Subject: Symbolic summation (was: levin versus ratsum)
From: Michel Van den Bergh
Date: Fri, 29 Dec 2006 21:27:04 +0100
> Thanks for the reference. It gives neccesary and sufficient conditions for a
> rational function over the integer to be telescopic. The paper is very easy to
> read, i think that even high school pupils can get the general ideas.
>
> Perhaps i can improve ratsum to test cases in which the symbolic summation
> gives a rational number, like in the paper.
>
> Best regards.
>
> Just for fun, you consider sum_n 1/(3n+1)^2 (*) and then sum_n
> (1/(3n+1)^2+1/(3n+2)^2), the first one is sum_ an and the last one is
> sum b_n with b_n = a_n + a_(n+1) so trivially sum bn = (2* sum a_n) - a_1.
>
>
>
Hi,
I think one should distinguish between numeric and symbolic summation.
To be frank I think the levin transform is superior for numeric
summation (it is what Maple uses internally).
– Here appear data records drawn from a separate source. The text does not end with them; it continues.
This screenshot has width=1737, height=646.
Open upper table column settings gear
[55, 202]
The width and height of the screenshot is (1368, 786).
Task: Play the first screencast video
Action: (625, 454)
But a version of ratsum that implements the above symbolic algorithm
would be very nice I think. As I said Maxima seems to be sorely lacking
in symbolic summation capabilities.
Regards,
Michel
PS. Are we sure that this is not covered by Zeilberger? I think not
since Zeilberger is for hypergeometric series, but one should check.